Lola Beccaria es una de tantas familias de españoles que viven expatriados en Shanghái. Muchos se han marchado aprovechando los últimos vuelos antes del cierre de las aerolíneas, que afecta a toda China. Pero no todo el mundo se puede ir. Muchos tienen su casa y su trabajo aquí. No es tan sencillo como coger un vuelo y decir adiós sin mirar atrás. Además, muchos no quieren irse, entienden la gravedad de la situación, pero vivir es peligroso de por sí. En contextos como este desdramatizar es obligado. Aun con todo, la psicosis, alimentada por noticias de todo pelaje, es el pan de cada día, que intentamos aliviar mediante los grupos de WeChat (el WhatsApp chino). El de “Españoles en Shanghái”, con casi 400 miembros, es muy activo, el cordón umbilical de los españoles que siguen all. Y ahora, las chicas, que son muy organizadas, han abierto uno propio, que han bautizado como “La resistencia”. En él están apuntadas todas las mujeres españolas que permanecen en la ciudad. Su motivación: compartir información de primera necesidad, traducir, ofrecer ayuda, consejos, entre nosotras. Hay embarazadas, con niños pequeños, mujeres solas, pero, sobre todo, mujeres valientes y generosas, dispuestas a echar una mano, y “no os podéis imaginar lo que consuela, la humilde alegría compartida, el bálsamo que representa levantarse por las mañanas y lo primero, leer el chat de tus compañeras de fatigas aquí en Shanghái”. “Aportar tus conocimientos o preguntar a tu vez cómo haces para conseguir esto o aquello, en qué súper hay existencias, qué tienda reparte online, dónde pillar mascarillas, ahora mismo lo más complicado”.

Los chinos son divertidos, originales, amables, y eso sigue igual. Los extranjeros dependen de ellos en muchos aspectos y siempre hay alguien que te ayuda. Incluso ahora, cuando da más miedo acercarse a alguien, la gente te echa un cable, no sale corriendo, y de pronto te ves en animada conversación hablando a través de las mascarillas. Ya no son artilugios que nos deshumanizan. Son entonces los ojos los que hablan, sonríen o te dan confianza. El tono de voz, el gesto de las manos, son matices que empiezas a apreciar, que buscas. Y esos pequeños detalles definen mejor que ninguno lo que es este país. Sé que no es el mejor momento para una recomendación turística, pero merece la pena que lo apuntéis en la agenda. En contra de lo que pueda parecer desde fuera, China no es un Gobierno o un partido. Lo mejor de China está en cada persona. Hay que conocer un poco la terrible historia de China para darse cuenta de que comer murciélagos o serpientes es apenas hoy una lejana y localizada reminiscencia de lo que en tiempos resultó una forma bien creativa de paliar la hambruna que asolaba el país. Esta gente ha sufrido mucho. Todo cambia según cómo lo mires. Eso es lo que ha aprendido Lola Beccaria en estos años viviendo en Shanghái. Viendo a la ciudad resistir, y la gente firme, tranquila, organizada, te das cuenta de que ni hay conspiración ni ganas. Esto no es una serie de la tele, todo es tratar de salir adelante.

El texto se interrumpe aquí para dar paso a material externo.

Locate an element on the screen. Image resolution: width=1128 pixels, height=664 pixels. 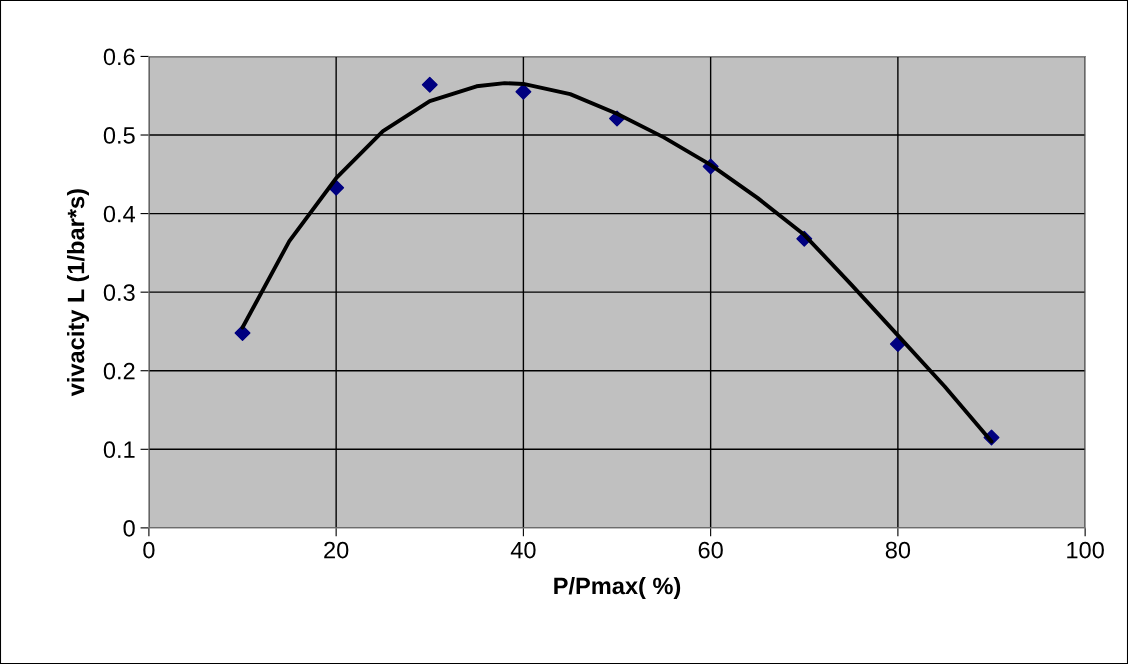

“No me gustan algunas cosas de este país, no estoy ciega ni me embarga un sentimentalismo barato. Echo pestes cuando no puedo abrir mi correo de Gmail o buscar en Google, entrar en Twitter, Facebook, Instagram, o en la página web de un periódico internacional. Toda esta censura inútil. Y, sin embargo, ahora es el momento de estar a la altura de la situación, echar todos un cable, calmar los ánimos, tranquilizar, apoyar. Aunque somos españoles, también, ahora mismo, somos todos de aquí”, termina ‘La resistencia’ de Lola Beccaria. Es importante tomar buena nota de lo que está ocurriendo en China, donde Li Wenliang, el doctor héroe que alertó de la epidemia se ha convertido en paradigma por la libertad de expresión en China.